# I've seen the stupidest thing yet



## RalphWolf (May 20, 2017)

Looking at the map and a lit surge popped up. Where's that? 

Zoom in.

There's nothing there.......

Zoom in.

That farmers field has 1.2 surge right now.

Wtf.

It was like 8 hexes, the middle 6 of which, were all behind a barbed wire fence, on private property , in a farmer's field.

Can anyone explain that to me?


----------



## Bpr2 (Feb 21, 2017)

Probably cow tippers.


----------



## Mars Troll Number 4 (Oct 30, 2015)

Bpr2 said:


> Probably cow tippers.


The first thing i thought...

A spaceship just landed and they need a ride into town.

The reality is it's probobly an "incentive" surge, meaning a surge to get someone to drive into it and kill the surge, to provide better service coverage.


----------



## RalphWolf (May 20, 2017)

Mears Troll Number 4 said:


> The first thing i thought...
> 
> A spaceship just landed and they need a ride into town.
> 
> The reality is it's probobly an "incentive" surge, meaning a surge to get someone to drive into it and kill the surge, to provide better service coverage.


I have to admit I know that farmers field well, and it is severely under served by Uber.


----------



## JJS (Jan 5, 2016)

Well GIven the time of day and location...local young people partying and need rides home...I know where I partied and if I had Uber back then. You are f&^%ing right I would have called one.


----------



## RalphWolf (May 20, 2017)

JJS said:


> Well GIven the time of day and location...local young people partying and need rides home...I know where I partied and if I had Uber back then. You are f&^%ing right I would have called one.


Yeah, but not in the middle of the afternoon.


----------



## Bpr2 (Feb 21, 2017)

RalphWolf said:


> Yeah, but not in the middle of the afternoon.


There are parties called barn raves that can occur 24/7. Out in the middle of no where is ideal.


----------



## RalphWolf (May 20, 2017)

Bpr2 said:


> There are parties called barn raves that can occur 24/7. Out in the middle of no where is ideal.

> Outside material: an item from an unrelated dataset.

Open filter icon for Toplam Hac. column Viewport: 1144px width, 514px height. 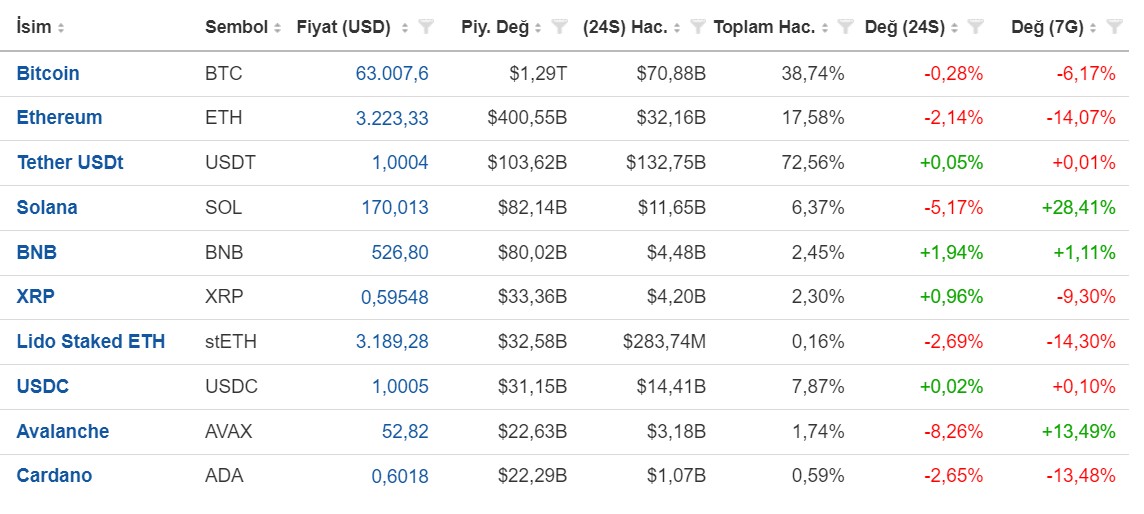(x=846, y=28)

Lol not in this town. Also, Farmers field, completely desolate. There's barely trees, let alone cows or a barn.


----------



## Cableguynoe (Feb 14, 2017)

RalphWolf said:


> Lol not in this town. Also, Farmers field, completely desolate. There's barely trees, let alone cows or a barn.


Ah but there is so much you dont know about your own town, young grasshoppa.
There's an underworld of parties going on under those barns.


----------